■ WHAT YOU NEED TO DO
Copy out the part of the data that opens with the line containing "Open the WP File Manager folder icon" and closes with the line containing "This screenshot has height=421, width=601.", both included, keeping every character unchanged. Give only those lines.

■ GIVEN INFORMATION
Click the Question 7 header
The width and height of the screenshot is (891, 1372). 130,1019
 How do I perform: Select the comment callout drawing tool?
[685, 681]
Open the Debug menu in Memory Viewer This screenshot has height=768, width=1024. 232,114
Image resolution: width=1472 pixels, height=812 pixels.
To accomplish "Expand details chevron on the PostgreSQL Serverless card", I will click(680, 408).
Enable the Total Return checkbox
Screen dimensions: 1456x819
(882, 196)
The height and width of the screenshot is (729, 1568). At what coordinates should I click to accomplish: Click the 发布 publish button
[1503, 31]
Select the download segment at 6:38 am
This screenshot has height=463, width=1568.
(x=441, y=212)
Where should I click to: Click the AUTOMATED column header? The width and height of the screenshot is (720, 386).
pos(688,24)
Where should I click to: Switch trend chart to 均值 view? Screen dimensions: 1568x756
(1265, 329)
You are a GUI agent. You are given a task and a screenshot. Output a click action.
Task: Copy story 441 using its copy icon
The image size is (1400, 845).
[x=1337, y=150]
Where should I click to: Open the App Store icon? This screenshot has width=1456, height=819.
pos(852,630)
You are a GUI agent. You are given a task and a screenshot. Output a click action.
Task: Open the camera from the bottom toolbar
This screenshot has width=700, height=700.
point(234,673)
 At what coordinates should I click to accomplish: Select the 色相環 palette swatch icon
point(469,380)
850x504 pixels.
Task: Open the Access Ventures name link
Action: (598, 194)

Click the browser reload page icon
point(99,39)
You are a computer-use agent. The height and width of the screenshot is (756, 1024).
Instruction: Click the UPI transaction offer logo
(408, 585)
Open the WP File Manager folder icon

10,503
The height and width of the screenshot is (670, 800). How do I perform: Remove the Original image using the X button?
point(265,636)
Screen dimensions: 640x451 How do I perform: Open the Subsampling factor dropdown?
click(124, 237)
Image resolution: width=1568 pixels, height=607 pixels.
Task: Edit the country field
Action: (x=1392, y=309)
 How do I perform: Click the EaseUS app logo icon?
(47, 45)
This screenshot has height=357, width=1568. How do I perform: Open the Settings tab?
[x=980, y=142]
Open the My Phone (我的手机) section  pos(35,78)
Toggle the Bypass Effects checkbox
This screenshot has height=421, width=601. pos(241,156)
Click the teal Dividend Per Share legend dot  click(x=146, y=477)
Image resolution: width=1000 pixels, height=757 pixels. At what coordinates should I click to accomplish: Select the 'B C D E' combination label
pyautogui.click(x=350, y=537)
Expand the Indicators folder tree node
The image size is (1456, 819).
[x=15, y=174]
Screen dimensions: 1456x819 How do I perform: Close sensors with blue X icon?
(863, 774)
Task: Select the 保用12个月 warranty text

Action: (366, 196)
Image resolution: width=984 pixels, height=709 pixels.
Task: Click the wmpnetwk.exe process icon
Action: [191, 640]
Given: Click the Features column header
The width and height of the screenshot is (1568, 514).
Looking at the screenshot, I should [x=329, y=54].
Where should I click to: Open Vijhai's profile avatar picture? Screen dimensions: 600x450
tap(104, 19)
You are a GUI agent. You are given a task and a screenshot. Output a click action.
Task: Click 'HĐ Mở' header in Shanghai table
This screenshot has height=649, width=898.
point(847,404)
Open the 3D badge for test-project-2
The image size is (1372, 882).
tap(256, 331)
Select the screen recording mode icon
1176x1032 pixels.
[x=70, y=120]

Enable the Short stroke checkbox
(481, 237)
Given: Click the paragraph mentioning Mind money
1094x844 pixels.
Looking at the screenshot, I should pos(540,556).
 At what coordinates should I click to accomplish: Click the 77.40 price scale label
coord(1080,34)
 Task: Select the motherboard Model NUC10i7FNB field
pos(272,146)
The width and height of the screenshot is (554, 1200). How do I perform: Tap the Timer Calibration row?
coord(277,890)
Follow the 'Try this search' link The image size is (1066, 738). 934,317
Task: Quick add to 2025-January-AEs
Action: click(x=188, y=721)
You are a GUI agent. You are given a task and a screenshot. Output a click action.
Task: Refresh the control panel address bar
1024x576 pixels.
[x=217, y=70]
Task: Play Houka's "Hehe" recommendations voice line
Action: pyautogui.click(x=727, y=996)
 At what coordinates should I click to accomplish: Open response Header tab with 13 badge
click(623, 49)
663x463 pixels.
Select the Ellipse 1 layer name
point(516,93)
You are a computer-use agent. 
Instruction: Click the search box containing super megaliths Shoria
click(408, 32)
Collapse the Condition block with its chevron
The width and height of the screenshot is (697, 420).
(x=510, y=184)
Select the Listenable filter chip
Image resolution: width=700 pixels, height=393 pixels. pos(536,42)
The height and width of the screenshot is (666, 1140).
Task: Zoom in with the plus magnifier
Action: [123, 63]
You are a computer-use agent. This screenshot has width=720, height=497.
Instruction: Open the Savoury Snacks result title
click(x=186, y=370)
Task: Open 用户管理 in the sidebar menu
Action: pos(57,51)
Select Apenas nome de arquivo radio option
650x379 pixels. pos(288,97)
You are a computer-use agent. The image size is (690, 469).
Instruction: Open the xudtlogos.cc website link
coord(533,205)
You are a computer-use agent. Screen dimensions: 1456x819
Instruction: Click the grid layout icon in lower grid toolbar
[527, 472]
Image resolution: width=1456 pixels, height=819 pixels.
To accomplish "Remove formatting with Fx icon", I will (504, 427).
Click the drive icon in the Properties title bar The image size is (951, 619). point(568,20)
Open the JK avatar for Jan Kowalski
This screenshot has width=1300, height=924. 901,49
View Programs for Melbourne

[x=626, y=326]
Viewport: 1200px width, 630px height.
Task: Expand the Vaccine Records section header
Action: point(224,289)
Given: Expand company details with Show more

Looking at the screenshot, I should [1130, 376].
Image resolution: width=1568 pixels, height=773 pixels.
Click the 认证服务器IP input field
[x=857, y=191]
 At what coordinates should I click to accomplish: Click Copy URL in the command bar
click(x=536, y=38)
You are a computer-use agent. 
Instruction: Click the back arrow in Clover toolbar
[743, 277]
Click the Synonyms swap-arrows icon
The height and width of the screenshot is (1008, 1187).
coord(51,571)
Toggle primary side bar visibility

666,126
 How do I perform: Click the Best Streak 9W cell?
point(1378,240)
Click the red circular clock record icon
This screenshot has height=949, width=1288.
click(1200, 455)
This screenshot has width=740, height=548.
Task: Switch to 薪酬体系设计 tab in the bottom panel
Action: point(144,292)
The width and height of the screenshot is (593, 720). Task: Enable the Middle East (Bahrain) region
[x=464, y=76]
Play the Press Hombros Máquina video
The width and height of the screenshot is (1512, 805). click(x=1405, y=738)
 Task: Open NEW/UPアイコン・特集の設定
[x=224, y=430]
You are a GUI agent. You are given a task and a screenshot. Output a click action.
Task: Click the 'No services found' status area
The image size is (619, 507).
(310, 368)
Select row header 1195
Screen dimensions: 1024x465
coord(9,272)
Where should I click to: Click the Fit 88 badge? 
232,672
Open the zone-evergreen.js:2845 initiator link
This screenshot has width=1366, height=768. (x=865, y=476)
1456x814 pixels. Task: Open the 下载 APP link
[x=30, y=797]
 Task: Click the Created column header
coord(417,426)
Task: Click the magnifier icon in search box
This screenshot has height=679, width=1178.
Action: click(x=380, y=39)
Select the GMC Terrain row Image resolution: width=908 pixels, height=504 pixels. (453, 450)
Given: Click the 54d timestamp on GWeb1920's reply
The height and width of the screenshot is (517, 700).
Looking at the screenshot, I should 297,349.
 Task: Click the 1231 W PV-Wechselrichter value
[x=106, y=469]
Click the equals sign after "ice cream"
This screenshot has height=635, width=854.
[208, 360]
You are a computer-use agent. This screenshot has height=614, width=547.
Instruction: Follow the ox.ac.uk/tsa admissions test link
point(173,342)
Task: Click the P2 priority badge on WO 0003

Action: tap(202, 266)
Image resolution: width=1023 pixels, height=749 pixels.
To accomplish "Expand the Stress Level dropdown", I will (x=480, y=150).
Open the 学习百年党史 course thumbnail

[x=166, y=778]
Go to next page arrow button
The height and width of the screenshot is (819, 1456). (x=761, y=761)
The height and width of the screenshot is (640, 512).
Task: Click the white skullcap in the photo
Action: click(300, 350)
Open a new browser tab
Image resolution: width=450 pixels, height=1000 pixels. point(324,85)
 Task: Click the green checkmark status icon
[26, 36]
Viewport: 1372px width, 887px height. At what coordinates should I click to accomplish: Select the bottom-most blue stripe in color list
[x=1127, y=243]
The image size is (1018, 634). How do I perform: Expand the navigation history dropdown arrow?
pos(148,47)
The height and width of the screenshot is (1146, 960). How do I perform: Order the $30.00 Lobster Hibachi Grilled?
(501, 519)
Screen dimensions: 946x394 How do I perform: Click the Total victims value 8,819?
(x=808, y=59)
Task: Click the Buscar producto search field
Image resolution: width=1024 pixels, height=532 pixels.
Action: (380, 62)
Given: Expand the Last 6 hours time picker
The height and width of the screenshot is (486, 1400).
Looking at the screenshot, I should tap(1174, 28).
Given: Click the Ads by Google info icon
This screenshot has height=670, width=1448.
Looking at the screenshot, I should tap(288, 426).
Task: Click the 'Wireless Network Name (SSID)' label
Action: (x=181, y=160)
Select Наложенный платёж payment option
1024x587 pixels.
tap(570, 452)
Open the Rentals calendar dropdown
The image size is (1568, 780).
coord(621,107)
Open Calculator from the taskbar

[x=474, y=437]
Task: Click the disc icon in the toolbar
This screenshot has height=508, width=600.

■ SOLUTION TO THE PROBLEM
Open the WP File Manager folder icon

10,503
The height and width of the screenshot is (670, 800). How do I perform: Remove the Original image using the X button?
point(265,636)
Screen dimensions: 640x451 How do I perform: Open the Subsampling factor dropdown?
click(124, 237)
Image resolution: width=1568 pixels, height=607 pixels.
Task: Edit the country field
Action: (x=1392, y=309)
 How do I perform: Click the EaseUS app logo icon?
(47, 45)
This screenshot has height=357, width=1568. How do I perform: Open the Settings tab?
[x=980, y=142]
Open the My Phone (我的手机) section  pos(35,78)
Toggle the Bypass Effects checkbox
This screenshot has height=421, width=601. pos(241,156)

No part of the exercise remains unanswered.